Dicky mengawali kuliahnya dengan pertanyaan tentang etika. Apa itu etika dan mengapa kita membutuhkannya. Etika seringkali berasal dari sekelompok orang yang memiliki tanggung jawab yang sama, sehingga seringkali kelompok profesional dijadikan sebagai sumber utama kode etik. Kode etik dalam suatu profesi menjelaskan apa yang salah dan apa yang benar dalam bidang profesi tertentu.
Namun, beberapa profesi tidak memiliki kode etik yang jelas, sehingga pemegang profesi harus menentukan sendiri mana yang benar dan mana yang salah. Para pemimpin dunia politik adalah contoh dari skenario ini. Dicky memusatkan perhatian pada dua pemimpin dunia pada masa COVID-19: Presiden Donald Trump dari Amerika Serikat dan Perdana Menteri Jacinda Ardern dari Selandia Baru.
Kekuasaan bagi tokoh politik bersumber dari kepercayaan publik yang dipupuk melalui empati—kemampuan merasakan emosi orang lain. Selama krisis COVID-19, Donald Trump, melalui saluran komunikasi publik, mengirimkan pesan-pesan yang mengabaikan, menyangkal, meremehkan, dan bahkan mengolok-olok pandemi COVID-19.
Pernyataan publik Presiden Trump mengabaikan atau meremehkan parahnya pandemi, meskipun jumlah korban meninggal meningkat dan ada desakan dari pejabat kesehatan AS untuk menerapkan strategi mitigasi krisis yang jelas. Kurangnya empati dalam pesan-pesannya mengikis kepercayaan masyarakat AS atas kepemimpinan Trump.
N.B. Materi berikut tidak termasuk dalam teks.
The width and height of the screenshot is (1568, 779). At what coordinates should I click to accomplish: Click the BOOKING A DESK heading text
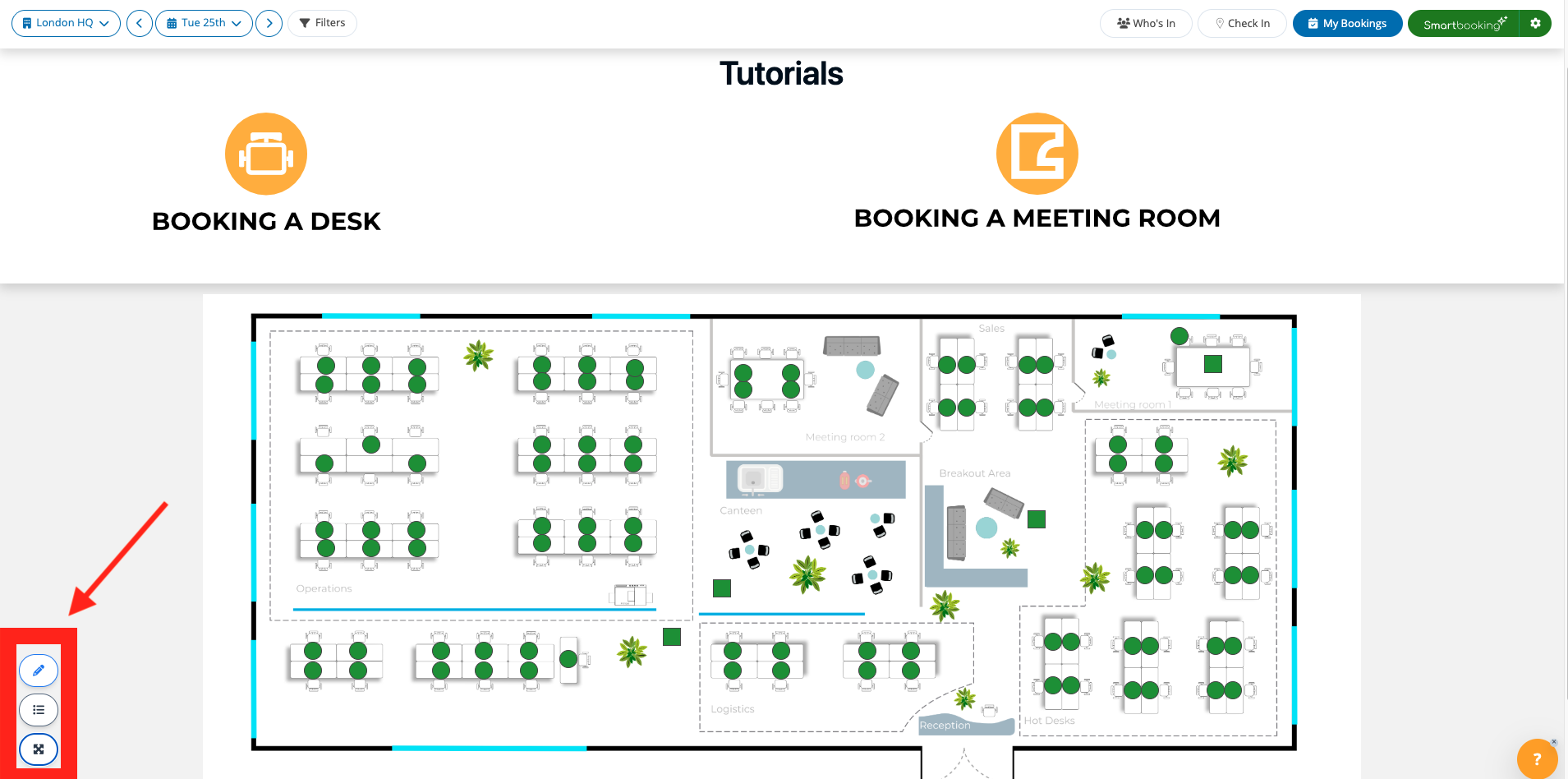266,221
Sebaliknya, Jacinda Ardern menyusun pesan-pesan yang mendorong persatuan warga Selandia Baru dalam menghadapi COVID-19. Selain itu, Ardern dan kabinetnya memotong gaji mereka sebesar 20% sebagai bentuk solidaritas terhadap mereka yang pendapatannya menurun akibat pandemi.
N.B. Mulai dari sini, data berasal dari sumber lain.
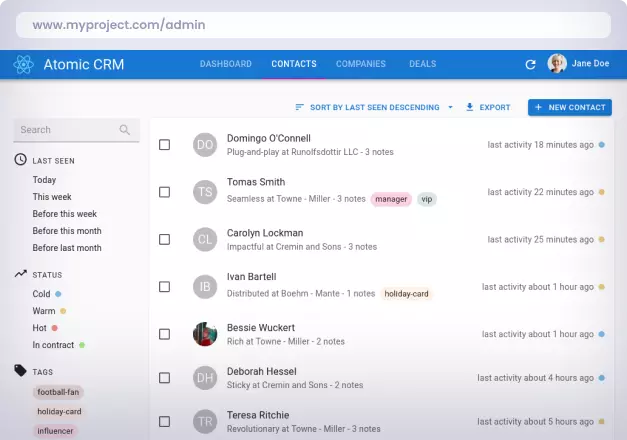This screenshot has height=440, width=627.
Task: Select the football-fan tag chip
Action: (60, 393)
Kata-kata dan tindakan Ardern diterima oleh warga Selandia Baru, memperkuat kepercayaan dan kepatuhan terhadap pedoman kesehatan. Hasilnya, Selandia Baru menjadi salah satu negara pertama yang melaporkan nol kasus COVID-19.
Pengambilan keputusan dalam krisis erat kaitannya dengan prinsip etika. Menurut Dicky, ada sembilan nilai yang perlu dibenahi dalam pengambilan keputusan etis: kesetaraan dan keadilan sosial, tidak merugikan, kesejahteraan dan kebahagiaan, privasi dan rasa hormat, keamanan publik, keberlanjutan, pemberdayaan, integritas dan kejujuran, serta tanggung jawab kolektif dan individu. Mengabaikan prinsip-prinsip ini sering kali menimbulkan konsekuensi yang tidak diinginkan.
Dicky menyoroti bahwa aspek budaya juga berperan dalam etika. “Setiap negara mempunyai nilai-nilainya masing-masing,” komentarnya. Namun, prinsip pengambilan keputusan etis merupakan seperangkat prinsip universal yang relevan dalam semua konteks, baik global maupun lokal.